- Baptist Press - https://www.baptistpress.com -

Religious liberty violations recounted at NRB

[1]

NASHVILLE (BP) — As followers of Christ in America experience increasing attacks against their religious liberty, Christian journalists have an opportunity to lay the groundwork for rights of conscience to prevail, an attorney and a Fox News commentator said at Proclaim 16, the National Religious Broadcasters’ International Christian Media Convention in Nashville.

Kristen Waggoner, senior vice president of legal advocacy with Alliance Defending Freedom, said during an NRB panel discussion that ADF is contacted nearly every day by Christians whose religious liberty is being threatened because of their refusal to compromise spiritual convictions. Three such Christians joined Waggoner in a discussion moderated by Todd Starnes of Fox News and Commentary: a Washington state grocery store executive being sued for refusing to sell so-called emergency contraception; a Kentucky T-shirt store owner being sued for refusing to design shirts for a gay pride event; and a Washington state florist being sued for declining to provide flowers for a same-sex wedding.

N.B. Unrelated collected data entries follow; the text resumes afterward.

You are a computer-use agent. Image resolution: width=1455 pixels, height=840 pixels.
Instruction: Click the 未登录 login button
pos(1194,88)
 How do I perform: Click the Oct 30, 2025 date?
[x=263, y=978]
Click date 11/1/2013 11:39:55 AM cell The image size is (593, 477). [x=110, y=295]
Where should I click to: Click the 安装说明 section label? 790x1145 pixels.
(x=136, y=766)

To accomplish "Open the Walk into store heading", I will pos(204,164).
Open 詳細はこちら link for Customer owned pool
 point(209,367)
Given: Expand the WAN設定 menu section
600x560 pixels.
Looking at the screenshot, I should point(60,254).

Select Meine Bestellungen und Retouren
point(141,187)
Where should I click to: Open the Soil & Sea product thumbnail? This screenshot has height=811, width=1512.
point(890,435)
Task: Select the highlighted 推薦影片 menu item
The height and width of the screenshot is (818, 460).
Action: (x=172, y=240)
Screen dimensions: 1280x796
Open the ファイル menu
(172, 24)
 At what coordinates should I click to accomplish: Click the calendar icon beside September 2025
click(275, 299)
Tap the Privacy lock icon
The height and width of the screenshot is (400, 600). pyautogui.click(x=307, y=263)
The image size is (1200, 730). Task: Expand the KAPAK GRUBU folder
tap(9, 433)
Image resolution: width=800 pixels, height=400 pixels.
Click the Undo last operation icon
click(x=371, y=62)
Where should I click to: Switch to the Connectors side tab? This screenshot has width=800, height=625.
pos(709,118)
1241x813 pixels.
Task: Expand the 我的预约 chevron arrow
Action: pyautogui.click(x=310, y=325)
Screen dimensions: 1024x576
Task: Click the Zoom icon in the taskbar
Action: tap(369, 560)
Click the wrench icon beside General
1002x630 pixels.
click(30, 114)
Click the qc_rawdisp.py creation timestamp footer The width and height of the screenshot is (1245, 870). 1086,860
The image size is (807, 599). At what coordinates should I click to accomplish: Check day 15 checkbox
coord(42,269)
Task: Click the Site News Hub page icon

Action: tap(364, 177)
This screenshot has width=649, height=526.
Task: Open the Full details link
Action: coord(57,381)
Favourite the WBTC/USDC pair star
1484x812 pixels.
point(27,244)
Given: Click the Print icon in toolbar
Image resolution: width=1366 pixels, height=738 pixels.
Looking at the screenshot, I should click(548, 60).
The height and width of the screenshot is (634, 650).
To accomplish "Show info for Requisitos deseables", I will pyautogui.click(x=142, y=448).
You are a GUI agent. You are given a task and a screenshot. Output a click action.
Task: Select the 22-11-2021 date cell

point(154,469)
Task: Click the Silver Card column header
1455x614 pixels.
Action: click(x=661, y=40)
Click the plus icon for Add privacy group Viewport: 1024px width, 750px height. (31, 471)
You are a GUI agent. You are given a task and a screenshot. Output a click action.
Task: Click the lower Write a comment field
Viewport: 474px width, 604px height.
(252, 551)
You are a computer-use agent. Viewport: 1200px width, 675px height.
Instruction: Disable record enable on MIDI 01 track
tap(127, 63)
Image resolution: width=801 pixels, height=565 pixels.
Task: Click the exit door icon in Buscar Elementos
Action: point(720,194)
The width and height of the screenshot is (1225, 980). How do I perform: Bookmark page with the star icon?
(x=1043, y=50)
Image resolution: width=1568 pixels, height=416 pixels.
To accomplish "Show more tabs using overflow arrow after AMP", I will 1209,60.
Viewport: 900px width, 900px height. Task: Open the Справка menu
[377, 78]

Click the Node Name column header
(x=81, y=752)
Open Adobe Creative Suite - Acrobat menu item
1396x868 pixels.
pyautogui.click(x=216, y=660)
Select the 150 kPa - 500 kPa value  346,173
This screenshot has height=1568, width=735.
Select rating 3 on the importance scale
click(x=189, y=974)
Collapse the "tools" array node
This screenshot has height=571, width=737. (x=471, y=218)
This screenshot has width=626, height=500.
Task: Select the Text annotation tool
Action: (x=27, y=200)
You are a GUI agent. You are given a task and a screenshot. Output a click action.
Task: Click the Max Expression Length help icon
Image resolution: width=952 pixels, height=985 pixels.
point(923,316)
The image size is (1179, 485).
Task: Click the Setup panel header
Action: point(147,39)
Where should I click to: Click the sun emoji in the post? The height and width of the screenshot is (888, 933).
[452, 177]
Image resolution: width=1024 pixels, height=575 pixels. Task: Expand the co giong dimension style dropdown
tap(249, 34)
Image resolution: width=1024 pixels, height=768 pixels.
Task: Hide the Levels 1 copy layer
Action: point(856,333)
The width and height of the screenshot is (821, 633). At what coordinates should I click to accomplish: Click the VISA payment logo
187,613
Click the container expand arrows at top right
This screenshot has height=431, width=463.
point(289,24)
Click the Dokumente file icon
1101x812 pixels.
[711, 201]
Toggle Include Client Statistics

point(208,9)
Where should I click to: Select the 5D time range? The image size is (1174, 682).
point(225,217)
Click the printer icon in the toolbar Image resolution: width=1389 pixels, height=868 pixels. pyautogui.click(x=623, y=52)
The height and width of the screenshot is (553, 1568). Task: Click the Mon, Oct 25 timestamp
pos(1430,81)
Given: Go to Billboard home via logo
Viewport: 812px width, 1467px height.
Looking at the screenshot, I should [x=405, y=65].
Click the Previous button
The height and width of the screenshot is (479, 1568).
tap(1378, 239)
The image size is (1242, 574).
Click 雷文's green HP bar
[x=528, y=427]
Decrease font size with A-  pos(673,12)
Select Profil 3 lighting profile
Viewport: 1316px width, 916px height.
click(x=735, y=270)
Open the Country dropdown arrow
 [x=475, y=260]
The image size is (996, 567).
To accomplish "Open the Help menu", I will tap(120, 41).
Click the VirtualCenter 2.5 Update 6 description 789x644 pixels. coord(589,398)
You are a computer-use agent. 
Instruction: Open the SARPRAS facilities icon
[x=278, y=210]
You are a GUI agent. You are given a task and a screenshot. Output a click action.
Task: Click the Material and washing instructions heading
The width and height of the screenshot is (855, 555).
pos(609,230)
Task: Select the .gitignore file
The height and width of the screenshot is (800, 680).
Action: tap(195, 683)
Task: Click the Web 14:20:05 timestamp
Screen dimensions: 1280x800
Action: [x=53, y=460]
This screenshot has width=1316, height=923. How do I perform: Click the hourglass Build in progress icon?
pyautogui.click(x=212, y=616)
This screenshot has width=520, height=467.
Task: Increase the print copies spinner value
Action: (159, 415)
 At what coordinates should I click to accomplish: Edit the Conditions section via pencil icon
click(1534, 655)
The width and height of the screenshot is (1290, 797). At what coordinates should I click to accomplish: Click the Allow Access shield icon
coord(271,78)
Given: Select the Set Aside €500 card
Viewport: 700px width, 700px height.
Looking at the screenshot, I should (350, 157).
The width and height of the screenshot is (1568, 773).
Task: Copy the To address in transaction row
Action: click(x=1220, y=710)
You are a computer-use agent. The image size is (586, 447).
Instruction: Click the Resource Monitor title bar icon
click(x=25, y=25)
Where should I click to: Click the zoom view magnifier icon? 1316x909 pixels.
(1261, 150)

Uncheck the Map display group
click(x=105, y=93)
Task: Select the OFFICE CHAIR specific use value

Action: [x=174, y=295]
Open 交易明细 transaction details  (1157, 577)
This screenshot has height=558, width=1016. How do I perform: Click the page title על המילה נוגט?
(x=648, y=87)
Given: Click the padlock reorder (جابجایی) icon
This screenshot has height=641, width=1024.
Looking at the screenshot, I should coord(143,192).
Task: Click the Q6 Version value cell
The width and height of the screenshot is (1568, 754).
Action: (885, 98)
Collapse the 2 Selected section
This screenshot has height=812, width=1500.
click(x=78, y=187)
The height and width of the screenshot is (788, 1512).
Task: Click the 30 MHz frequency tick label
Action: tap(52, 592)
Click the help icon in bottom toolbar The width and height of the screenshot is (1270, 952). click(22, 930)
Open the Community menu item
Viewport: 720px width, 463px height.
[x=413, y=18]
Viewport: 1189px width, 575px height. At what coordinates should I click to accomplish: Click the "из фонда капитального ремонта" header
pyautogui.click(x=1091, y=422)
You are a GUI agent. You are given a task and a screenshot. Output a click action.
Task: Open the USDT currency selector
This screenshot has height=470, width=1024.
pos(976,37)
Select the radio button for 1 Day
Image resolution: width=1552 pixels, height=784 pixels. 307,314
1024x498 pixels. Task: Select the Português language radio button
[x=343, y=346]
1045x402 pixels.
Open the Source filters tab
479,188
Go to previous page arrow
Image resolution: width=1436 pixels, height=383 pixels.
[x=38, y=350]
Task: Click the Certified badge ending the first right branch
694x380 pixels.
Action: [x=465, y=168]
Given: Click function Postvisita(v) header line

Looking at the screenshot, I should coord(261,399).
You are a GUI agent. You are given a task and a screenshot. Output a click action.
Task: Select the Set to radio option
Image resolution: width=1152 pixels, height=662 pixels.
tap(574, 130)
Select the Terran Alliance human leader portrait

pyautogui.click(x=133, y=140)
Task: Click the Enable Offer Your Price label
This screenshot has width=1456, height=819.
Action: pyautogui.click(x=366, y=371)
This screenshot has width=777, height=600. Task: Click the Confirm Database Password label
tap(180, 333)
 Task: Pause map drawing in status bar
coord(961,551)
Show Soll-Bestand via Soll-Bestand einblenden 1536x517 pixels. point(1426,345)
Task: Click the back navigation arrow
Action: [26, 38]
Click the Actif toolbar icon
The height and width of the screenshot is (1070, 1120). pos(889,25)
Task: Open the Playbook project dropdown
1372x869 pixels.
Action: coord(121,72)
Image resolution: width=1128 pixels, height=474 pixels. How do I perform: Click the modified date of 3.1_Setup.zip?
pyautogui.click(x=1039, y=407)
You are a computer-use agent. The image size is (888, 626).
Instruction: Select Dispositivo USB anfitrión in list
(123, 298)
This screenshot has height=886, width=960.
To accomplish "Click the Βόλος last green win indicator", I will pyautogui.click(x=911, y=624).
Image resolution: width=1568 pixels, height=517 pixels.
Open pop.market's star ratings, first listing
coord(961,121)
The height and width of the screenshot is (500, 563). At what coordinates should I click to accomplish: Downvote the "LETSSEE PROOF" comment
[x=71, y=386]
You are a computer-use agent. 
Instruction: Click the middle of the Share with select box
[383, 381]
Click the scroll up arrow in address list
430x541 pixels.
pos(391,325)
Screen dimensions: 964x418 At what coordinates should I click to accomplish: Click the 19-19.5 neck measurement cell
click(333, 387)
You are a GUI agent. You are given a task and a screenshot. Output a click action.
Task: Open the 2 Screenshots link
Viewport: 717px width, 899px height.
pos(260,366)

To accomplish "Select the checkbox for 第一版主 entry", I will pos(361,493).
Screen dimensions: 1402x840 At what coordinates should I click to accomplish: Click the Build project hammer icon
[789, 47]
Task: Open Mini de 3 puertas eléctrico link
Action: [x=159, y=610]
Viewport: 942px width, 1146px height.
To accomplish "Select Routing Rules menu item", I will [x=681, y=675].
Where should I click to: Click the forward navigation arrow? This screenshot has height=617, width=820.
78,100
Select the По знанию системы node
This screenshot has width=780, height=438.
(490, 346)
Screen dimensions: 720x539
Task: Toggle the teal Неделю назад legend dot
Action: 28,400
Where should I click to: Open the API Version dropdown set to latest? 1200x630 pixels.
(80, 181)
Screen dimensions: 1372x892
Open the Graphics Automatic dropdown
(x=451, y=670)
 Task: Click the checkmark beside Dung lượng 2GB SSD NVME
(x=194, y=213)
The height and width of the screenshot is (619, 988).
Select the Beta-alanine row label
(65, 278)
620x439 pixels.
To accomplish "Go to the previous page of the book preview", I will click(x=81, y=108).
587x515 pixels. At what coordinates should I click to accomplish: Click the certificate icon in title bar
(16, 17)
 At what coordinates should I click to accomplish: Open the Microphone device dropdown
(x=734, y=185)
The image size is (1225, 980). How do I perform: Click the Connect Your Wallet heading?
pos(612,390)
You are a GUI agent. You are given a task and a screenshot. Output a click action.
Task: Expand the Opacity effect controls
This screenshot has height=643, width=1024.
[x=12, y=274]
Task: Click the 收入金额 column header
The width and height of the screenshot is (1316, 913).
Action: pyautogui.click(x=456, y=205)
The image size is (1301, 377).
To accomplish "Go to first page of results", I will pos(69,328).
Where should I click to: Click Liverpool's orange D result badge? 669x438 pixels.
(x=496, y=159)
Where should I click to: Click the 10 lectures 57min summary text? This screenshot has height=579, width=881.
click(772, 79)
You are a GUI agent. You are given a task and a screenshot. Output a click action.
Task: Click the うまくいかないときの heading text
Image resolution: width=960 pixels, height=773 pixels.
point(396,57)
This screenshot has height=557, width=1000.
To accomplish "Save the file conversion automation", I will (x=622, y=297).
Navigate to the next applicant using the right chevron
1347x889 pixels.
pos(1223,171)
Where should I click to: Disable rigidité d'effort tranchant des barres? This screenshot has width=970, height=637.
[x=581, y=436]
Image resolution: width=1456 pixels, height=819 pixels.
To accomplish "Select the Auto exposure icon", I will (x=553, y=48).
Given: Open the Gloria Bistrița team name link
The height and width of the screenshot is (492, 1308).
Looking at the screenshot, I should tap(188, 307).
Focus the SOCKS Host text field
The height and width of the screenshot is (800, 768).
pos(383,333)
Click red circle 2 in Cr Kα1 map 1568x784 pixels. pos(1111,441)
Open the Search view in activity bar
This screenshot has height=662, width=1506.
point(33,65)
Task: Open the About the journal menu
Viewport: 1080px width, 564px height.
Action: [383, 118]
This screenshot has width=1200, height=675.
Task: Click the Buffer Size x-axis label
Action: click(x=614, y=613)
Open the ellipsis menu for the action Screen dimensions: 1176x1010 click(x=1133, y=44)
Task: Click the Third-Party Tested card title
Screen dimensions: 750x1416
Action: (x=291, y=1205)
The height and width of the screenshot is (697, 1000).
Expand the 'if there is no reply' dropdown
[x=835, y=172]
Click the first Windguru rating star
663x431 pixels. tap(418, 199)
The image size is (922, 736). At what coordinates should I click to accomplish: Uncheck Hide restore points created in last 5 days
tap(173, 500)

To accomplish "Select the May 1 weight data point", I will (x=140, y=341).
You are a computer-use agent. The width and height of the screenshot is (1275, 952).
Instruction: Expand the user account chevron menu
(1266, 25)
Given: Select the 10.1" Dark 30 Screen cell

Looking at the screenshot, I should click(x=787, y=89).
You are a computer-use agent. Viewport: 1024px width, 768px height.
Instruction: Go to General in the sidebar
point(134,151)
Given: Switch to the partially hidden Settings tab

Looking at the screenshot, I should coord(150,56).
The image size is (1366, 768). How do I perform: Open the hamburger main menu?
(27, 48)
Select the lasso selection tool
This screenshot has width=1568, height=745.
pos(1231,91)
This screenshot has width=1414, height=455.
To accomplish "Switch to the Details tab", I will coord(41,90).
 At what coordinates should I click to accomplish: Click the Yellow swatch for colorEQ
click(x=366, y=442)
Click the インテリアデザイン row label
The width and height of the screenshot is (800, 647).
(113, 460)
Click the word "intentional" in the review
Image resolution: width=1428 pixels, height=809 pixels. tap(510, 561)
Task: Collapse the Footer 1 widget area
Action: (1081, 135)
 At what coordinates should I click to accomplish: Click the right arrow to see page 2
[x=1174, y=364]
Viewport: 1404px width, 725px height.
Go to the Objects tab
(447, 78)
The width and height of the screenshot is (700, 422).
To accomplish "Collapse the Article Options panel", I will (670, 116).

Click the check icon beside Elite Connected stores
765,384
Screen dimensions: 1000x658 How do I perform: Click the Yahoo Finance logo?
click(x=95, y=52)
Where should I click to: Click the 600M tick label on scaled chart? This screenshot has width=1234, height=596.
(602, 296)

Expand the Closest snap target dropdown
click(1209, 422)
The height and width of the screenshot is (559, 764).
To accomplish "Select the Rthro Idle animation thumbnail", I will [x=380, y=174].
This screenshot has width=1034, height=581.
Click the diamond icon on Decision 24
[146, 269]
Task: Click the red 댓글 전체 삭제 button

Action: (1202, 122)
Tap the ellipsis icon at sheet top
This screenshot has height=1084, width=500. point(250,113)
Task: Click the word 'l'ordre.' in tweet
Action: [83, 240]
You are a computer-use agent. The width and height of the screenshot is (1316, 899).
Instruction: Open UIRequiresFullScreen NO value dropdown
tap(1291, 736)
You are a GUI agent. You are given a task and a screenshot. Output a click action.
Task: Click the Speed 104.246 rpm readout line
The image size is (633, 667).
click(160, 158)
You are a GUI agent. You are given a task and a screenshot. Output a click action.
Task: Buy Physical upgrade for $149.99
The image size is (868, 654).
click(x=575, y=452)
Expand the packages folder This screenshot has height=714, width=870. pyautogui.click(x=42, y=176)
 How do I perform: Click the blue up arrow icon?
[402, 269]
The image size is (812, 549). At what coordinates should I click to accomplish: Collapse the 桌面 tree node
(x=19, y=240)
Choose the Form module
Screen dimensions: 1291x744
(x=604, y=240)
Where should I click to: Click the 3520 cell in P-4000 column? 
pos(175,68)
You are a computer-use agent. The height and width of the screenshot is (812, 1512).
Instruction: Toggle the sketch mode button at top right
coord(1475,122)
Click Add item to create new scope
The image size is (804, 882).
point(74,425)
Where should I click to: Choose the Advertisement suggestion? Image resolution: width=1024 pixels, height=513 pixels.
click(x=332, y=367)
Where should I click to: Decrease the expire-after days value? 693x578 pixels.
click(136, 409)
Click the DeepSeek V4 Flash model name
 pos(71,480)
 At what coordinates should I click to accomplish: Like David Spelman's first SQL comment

Starnes said “it is imperative” that Christian journalists tell the stories of believers like these whose religious liberty has been violated.

“If you have read the stories the mainstream media has done on these folks up here,” Starnes said of the NRB panelists, you would think “they’re right-wing, homophobic bigots … dressed in robes, in bedsheets with pointy hats.” But “we know that there’s another story, and we’re able to tell that story at Fox News. And I know that you’ll be able to tell those stories on your platforms as well.”

Waggoner underscored the point, saying Christian journalists are needed “to engage, to tell the stories in a winsome way — accurate but winsome.”

“Be a storyteller,” she said Feb. 25, “and tell the narrative, because we win when the truth gets out.”

[2]

Greg Stormans, vice president of Ralph’s Thriftway, a family grocery business in Olympia, Wash., said he believes spiritual warfare is involved in a lawsuit spearheaded by the state and Planned Parenthood attempting to force the pharmacy in his store to sell abortion-causing drugs despite his family’s religious objections.

“I never thought I would see [this] kind of dissension against our company within our community,” Stormans said. “It happened with the pickets that were outside our store, which resulted in us initially losing 30 percent of our business. We were denigrated on social media. We were left voicemails and threats. Even in high school, my kids would come home and say, ‘You know, my friends talk about this some and we’ve even had teachers comment on it very negatively.'”

The Stormans lost their latest round of appeals at a federal appellate court and are waiting to see if the U.S. Supreme Court will hear their case, Waggoner said.

Blaine Adamson, owner of Hands on Originals, a T-shirt-making business in Lexington, Ky., said he will not change his mind about refusing to make shirts for a gay pride event because he’s bound by God’s laws.

After losing his case initially before a local human rights commission, Adamson won the right to remain true to his conscience in a Kentucky circuit court. The city has appealed to a state appellate court, Waggoner said.

“In His Word, God promises one thing — not that we like to talk about it — that we’ll suffer for His name’s sake,” Adamson said. “The Word hasn’t changed, so I can’t change on my position.”

Barronelle Stutzman, owner of Arlene’s Flowers in Richland, Wash., said believers “need to stand up now” for religious liberty. She lost in court initially after being sued for declining to provide flowers for a same-sex wedding, and her case is being appealed to the Washington state Supreme Court, Waggoner said.

“It’s me today, but it will be you tomorrow,” Stutzman said. If believers do not defend their rights, “when our grandkids come and ask us why we don’t have a free America anymore, we [will] simply have to say we did nothing.”

Rather than despair at such attacks on religious freedom, Waggoner urged believers to be thankful they live in “such a time as this” — a reference to the biblical book of Esther — when they can make a difference by standing firm.

“How great is it that God trusted us enough to live now? In this unprecedented time in our nation, He trusted us to be here and to man our stations,” Waggoner said. “… You have a station. So I just want to encourage you: man it for such a time as this.”